If there’s one thing MTB riders do more than any other section of the bike community, it’s wear a helmet designed for how they ride. You’d be hard pressed to find many dirt riders that would head out for a pedal without strapping one on, be it downhill or trail. Come 2017, it seems most of the brands we know and love are adorned with a little yellow sticker proudly stating they’re MIPS equipped, and as a result usually come with a higher price tag than their non-MIPS brethren. So what is this MIPS and why should you and more importantly, your brain know about it?

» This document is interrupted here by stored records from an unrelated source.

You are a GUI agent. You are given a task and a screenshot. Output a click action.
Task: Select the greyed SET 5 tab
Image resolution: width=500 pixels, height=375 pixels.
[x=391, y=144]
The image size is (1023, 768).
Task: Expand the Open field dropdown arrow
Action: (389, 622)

The Multi-directional Impact System, was the brain child of Hans von Holst and Peter Halldin at the Royal Institute of Technology in Stockholm, Sweden in the mid 1990’s. A time when a Troy Lee Designs Edge helmet was the bleeding edge of head protection for anyone slightly inclined towards gravity fun. This generation of helmets stopped our skulls fracturing, yet failed to address brain trauma, a situation Hans and Peter sought to address with a new addition to the EPS liner that has adorned our heads for so long. Utilising slip planes, they sought to mimic the job done by the cerebral fluid found between the brain and the skull to cushion that grey matter from rotational injury.
MIPS, the company as we know it now, was founded in 2001 and has but one product: the MIPS Brain Protection System. In essence MIPS is a very simple system, one which separates a helmet’s shell and liner with a low friction layer that’s designed to reduce rotational forces on the brain caused by angled impacts to the head during the all too common crash. While the MIPS inner layer may only have a few millimetres of play, this has been proven, in lab tests to be enough to reduce the effects of rotational forces applied to the brain during certain crash scenarios. Forces thought to be critical in brain injury and concussion.
Early MIPS equipped models from all companies utilising this new tech have been retro-fitted to existing models. This is possibly the most hotly contested area of debate about the system, with some critics suggesting it’s just a marketing tool. But as time passes, more and more ground up helmet designs incorporating MIPS are coming to market as design teams work with the Swedish company to provide the safest helmets we’ve ever had access to. A fact not easily ignored. And like everything MTB, the trickle down effect is massive. When first introduced, helmet manufacturers were only releasing their top end helmets with MIPS option, but any look at your local bike shop will quickly showcase MIPS equipped helmets at all levels and price points.
While the jury is still out for some on MIPS tech in new helmets, the reality is that helmet manufacturers and independent companies like MIPS are pushing hard to ensure research and technology is encasing our heads more than ever. Our take is that if you are looking to get a good helmet, make sure it provides the coverage you need for your intended riding and that it fits well. Then see what options you have MIPS wise. MIPS alone cannot prevent serious head and brain injuries. However combined with the amazing offerings in MTB helmet design available today, your head maybe be better off for it.